Collected data entries
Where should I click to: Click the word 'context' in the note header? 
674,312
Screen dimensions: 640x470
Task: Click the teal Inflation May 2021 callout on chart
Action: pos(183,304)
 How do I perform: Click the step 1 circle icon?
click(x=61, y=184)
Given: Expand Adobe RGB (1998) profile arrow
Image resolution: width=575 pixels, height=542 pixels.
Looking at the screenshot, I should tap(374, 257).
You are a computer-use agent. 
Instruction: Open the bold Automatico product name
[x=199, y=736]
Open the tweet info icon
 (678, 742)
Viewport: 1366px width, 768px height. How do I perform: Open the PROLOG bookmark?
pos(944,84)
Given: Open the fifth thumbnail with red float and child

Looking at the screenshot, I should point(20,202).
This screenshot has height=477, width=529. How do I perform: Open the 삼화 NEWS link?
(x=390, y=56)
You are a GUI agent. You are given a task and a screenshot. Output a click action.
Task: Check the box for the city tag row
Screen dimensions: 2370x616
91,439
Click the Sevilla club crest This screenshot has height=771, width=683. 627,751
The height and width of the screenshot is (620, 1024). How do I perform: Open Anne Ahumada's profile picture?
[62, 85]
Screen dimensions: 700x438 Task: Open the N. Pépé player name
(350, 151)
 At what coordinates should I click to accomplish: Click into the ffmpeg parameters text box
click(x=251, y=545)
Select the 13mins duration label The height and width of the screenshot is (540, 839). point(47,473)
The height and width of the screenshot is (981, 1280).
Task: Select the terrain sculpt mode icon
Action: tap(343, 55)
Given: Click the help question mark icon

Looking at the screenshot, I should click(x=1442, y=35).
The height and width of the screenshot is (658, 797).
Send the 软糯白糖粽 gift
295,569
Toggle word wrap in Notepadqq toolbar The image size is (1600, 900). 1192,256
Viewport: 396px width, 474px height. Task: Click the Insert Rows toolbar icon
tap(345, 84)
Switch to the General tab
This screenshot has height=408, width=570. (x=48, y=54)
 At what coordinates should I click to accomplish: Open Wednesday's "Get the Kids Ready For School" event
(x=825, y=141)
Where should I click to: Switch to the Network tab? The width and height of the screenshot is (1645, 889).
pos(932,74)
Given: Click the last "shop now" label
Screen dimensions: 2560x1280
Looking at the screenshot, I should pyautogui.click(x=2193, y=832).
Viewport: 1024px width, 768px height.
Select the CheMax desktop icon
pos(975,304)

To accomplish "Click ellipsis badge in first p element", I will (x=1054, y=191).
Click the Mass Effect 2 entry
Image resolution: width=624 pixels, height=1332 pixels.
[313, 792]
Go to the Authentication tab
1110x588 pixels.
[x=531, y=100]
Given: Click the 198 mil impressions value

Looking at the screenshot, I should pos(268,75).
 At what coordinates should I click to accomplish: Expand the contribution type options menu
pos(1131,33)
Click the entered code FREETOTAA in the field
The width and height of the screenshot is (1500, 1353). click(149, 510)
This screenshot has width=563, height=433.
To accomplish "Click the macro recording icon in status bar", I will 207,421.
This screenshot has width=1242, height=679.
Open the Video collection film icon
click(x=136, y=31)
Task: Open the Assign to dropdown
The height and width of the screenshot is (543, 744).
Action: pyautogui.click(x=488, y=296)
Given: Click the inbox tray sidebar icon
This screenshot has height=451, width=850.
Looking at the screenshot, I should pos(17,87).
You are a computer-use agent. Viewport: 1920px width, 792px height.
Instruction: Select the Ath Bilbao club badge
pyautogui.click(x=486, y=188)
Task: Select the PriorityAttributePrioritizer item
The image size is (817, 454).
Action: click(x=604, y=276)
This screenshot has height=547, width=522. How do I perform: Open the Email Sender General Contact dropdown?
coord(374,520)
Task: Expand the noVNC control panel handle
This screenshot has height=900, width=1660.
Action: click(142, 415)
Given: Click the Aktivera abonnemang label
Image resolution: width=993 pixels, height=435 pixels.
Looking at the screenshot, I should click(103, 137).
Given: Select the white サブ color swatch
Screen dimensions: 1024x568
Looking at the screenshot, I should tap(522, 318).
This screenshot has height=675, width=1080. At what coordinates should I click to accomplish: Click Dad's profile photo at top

§ Activity
Return only the number of lines in the entries that contain the string "computer".

§ Solution for this task
2